# Lesson 4 Batch Processing and Tracking

Congratulations, you've just completed an awesome image processing pipeline that takes an image and does something rather useful. You've tested it a few times and you're happy with the results. 

Now maybe you need to apply the same operation to 1000 images. Maybe you need to apply them to 20 datasets with slightly different parameters. Maybe you need to aggregate information across the results of each processed image to make your conclusions.

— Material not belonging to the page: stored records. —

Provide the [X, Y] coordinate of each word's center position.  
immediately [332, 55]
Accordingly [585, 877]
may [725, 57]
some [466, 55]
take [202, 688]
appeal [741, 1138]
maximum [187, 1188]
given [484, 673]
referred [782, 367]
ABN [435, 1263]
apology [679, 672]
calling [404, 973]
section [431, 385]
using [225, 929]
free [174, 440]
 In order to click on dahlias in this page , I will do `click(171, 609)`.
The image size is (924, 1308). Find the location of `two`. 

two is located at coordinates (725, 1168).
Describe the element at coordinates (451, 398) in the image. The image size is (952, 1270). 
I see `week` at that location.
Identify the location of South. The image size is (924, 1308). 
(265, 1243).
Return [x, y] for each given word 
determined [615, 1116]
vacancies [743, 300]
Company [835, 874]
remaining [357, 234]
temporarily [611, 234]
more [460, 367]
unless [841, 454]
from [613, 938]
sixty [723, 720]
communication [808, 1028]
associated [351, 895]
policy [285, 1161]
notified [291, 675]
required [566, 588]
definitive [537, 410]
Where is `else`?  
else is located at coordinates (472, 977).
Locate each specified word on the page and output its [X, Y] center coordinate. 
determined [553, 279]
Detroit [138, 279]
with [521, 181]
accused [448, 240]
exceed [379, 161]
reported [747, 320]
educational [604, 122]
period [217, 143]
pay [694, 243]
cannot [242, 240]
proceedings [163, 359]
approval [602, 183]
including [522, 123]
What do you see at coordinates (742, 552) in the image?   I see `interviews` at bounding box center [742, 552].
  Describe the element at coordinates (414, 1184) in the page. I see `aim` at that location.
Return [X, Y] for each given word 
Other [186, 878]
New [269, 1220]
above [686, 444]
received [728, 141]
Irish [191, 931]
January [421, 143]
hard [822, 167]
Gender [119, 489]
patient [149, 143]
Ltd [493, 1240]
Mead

These needs can be addressed by applying your pipeline with batch processing. In this lesson, you will learn:

1. Two batch processing strategies and their advantages & disadvantages
    - EPISODE 1: Vertical strategy
    - EPISODE 2: Horizontal strategy
    - EPISODE 3: Memory management
2. Cell tracking approach and measurements
    - EPISODE 4: Cell tracking

## 4.1 Batch processing strategies (vertical and horizontal integration)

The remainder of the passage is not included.